Matter of Cortland County Dept. of Social Servs. v. Perry

Matter of Cortland County Dept. of Social Servs. v Perry (2017 NY Slip Op 03581)
Matter of Cortland County Dept. of Social Servs. v Perry
2017 NY Slip Op 03581
Decided on May 4, 2017
Appellate Division, Third Department
Published by New York State Law Reporting Bureau pursuant to Judiciary Law § 431.
This opinion is uncorrected and subject to revision before publication in the Official Reports.


Decided and Entered: May 4, 2017

523165

[*1]In the Matter of CORTLAND COUNTY DEPARTMENT OF SOCIAL SERVICES, on Behalf of KAYLA M. HALLOCK, Appellant,

v

MATTHEW D. PERRY, Respondent.


Calendar Date: March 30, 2017
Before: Peters, P.J., Garry, Devine, Mulvey and Aarons, JJ.

Stacy L. Banewicz, Cortland County Department of Social Services, Cortland, for appellant.




Garry, J.

MEMORANDUM AND ORDER

Appeal from an order of the Family Court of Cortland County (Campbell, J.), entered March 21, 2016, which, in a proceeding pursuant to Family Ct Act article 4, among other things, granted petitioner's objection to an order of a Support Magistrate.
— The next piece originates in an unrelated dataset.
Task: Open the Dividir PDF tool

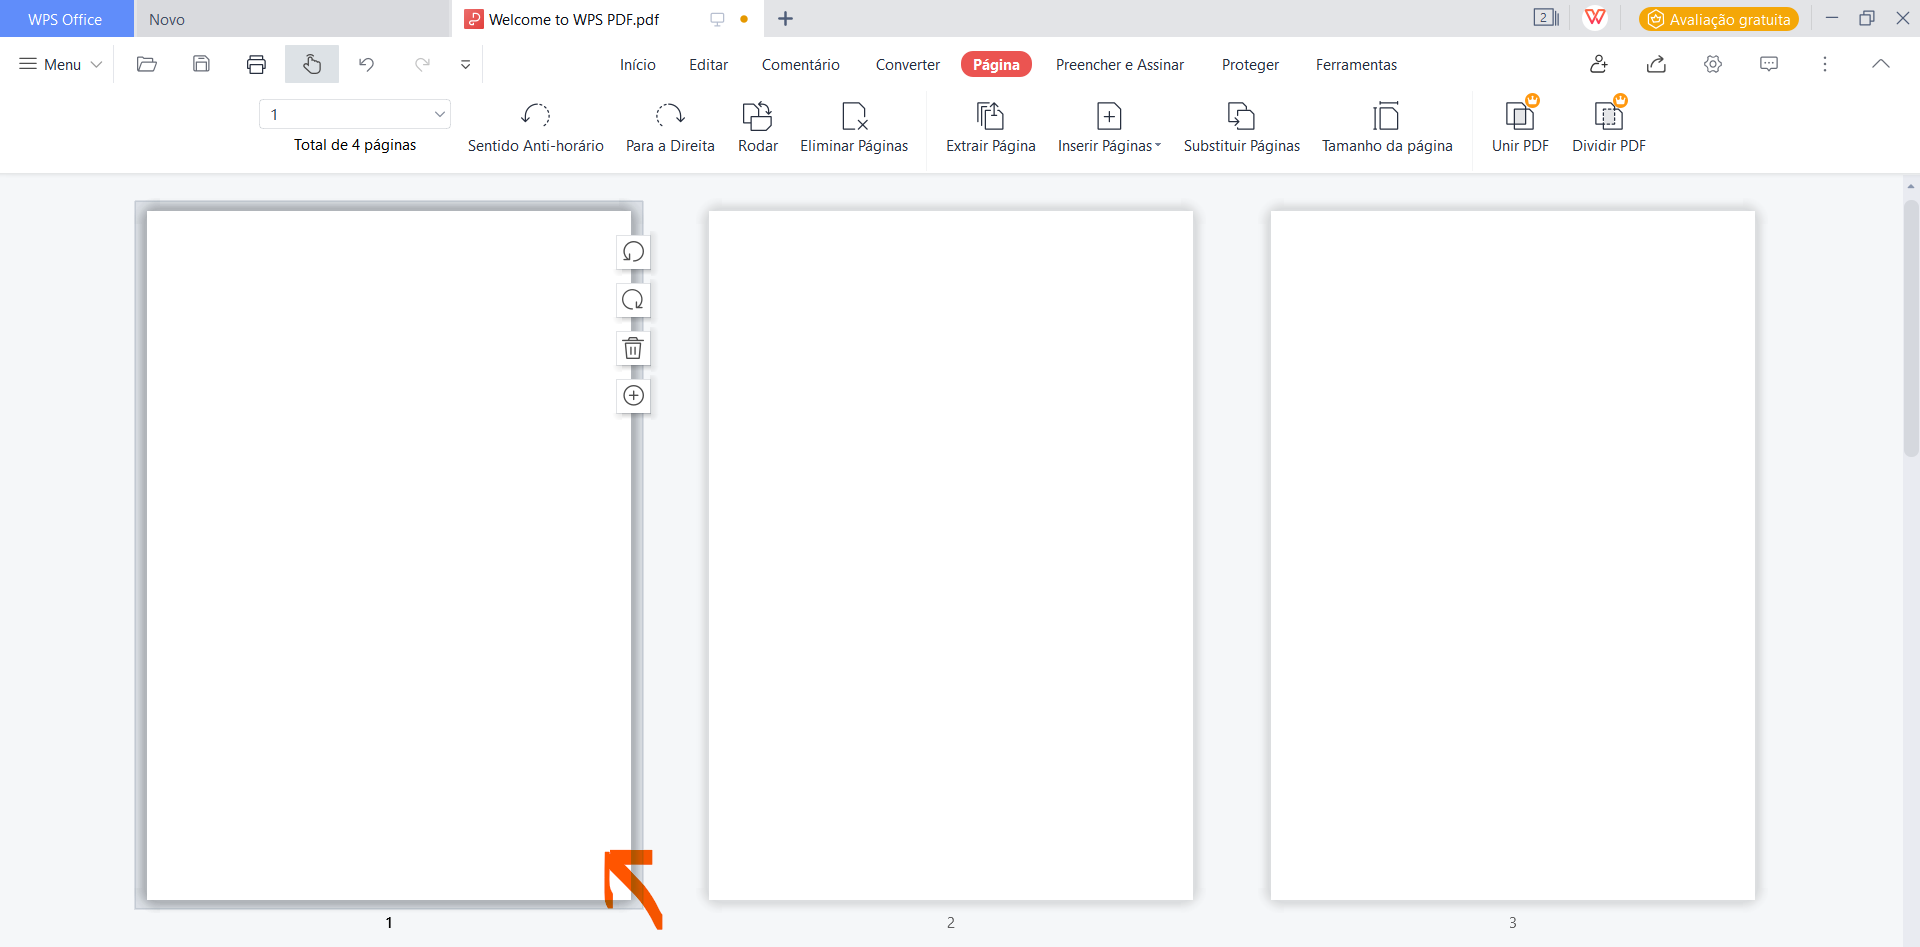Action: 1608,116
Petitioner, on behalf of Kayla M. Hallock, brought a proceeding pursuant to Family Ct Act article 4 seeking child support for Hallock's two minor children. A Support Magistrate issued an order of support requiring respondent, the father of the children, to make such payments. When respondent failed to do so, petitioner filed a petition alleging that respondent violated the support order. Following a hearing, the Support Magistrate issued an order finding respondent to be in willful

violation of the support order and, among other things, directed him to report to the Cortland Works Career Center for training and other assistance in finding employment. Petitioner filed an objection to this order insofar as it directed respondent to report to the Cortland Works Career Center because, as a resident of Broome County, respondent was not eligible for the services provided by this organization. Family Court sustained the objection and directed petitioner to submit a new order striking this requirement and adding a provision that the matter be referred to Family Court pursuant to Family Ct Act § 439 (a). Petitioner appeals.
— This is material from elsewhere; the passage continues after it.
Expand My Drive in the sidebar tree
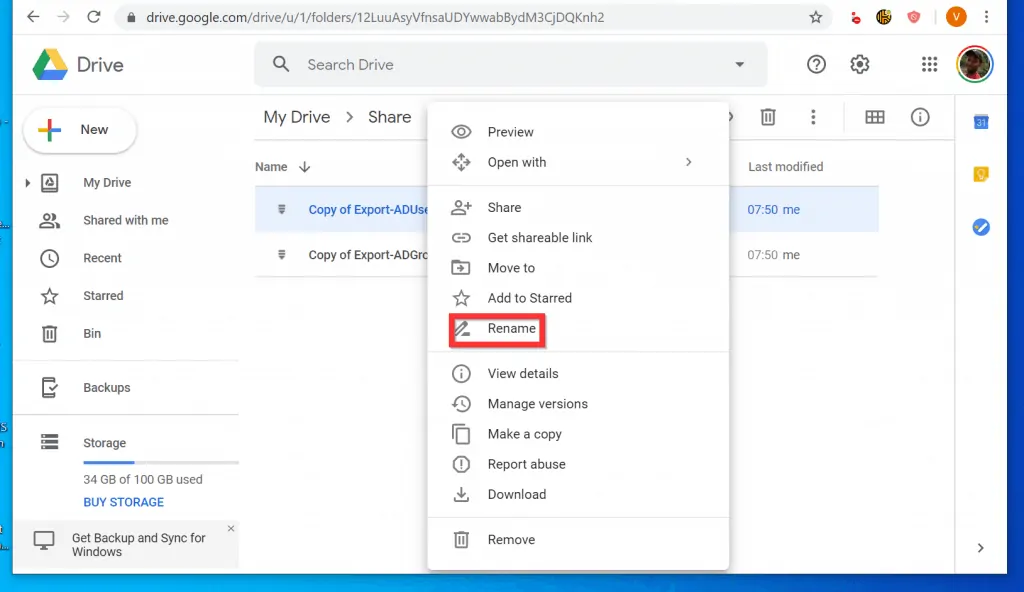Image resolution: width=1024 pixels, height=592 pixels. [28, 182]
Petitioner contends that Family Court erred by ruling that the Support Magistrate was without authority to impose sanctions, such as participation in rehabilitative services as was [*2]ordered here, for respondent's willful violation of the support order and by requiring, instead, that the matter be referred to Family Court for this purpose. We agree. Family Ct Act § 439 (a) sets forth in detail the powers of support magistrates and provides, in pertinent part, that "support magistrates shall be empowered to hear, determine and grant any relief within the powers of the court in any proceeding under this article." Under Family Ct Act § 454 (3) (b), which is encompassed by the foregoing provision, courts have the authority, upon the willful violation of a support order, to require a respondent's participation in rehabilitative programs such as "work preparation and skills programs." This is the sanction that was imposed by the Support Magistrate here. Contrary to Family Court's determination, Family Ct Act § 439 (a) only requires the confirmation by Family Court of a sanction where a support magistrate recommends the commitment of a respondent, who has willfully violated a support order, to a period of incarceration (see Family Ct Act §§ 439 [a]; 454 [3] [a]; 455; Matter of Washington County Dept. of Social Servs. v Costello, 111 AD3d 1104, 1105 [2013], lv denied 22 NY3d 861 [2014]). In view of the foregoing, the Support Magistrate clearly acted within her authority in imposing a sanction that required respondent to participate in rehabilitative services and it was not necessary for the matter to be referred to Family Court for this purpose. Therefore, that part of the order directing petitioner to submit a new order referring the matter to Family Court for the imposition of sanctions must be stricken.

Peters, P.J., Devine, Mulvey and Aarons, JJ., concur.

ORDERED that the order is modified, on the law, without costs, by reversing so much thereof as directed petitioner to submit a new order referring the matter to Family Court pursuant to Family Ct Act § 439 (a), and, as so modified, affirmed.